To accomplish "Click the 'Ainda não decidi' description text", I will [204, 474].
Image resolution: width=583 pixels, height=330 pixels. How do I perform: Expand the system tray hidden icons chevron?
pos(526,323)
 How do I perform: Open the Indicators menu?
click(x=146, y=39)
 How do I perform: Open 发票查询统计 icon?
* * *
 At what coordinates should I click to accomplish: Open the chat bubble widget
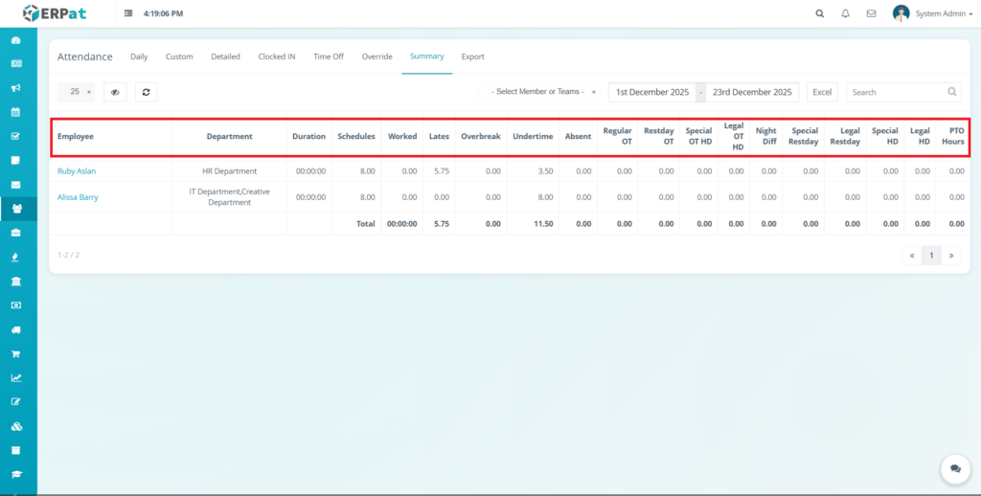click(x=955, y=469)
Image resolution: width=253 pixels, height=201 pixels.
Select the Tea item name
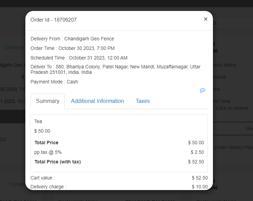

• **Activity**
Print nothing except the lines above from the one containing "At what coordinates" down to the one containing "Select the Tea item name", both included, exactly as written and free of pictures.

• **Expected answer**
 At what coordinates should I click to accomplish: Open the chat bubble widget
click(x=955, y=469)
Image resolution: width=253 pixels, height=201 pixels.
Select the Tea item name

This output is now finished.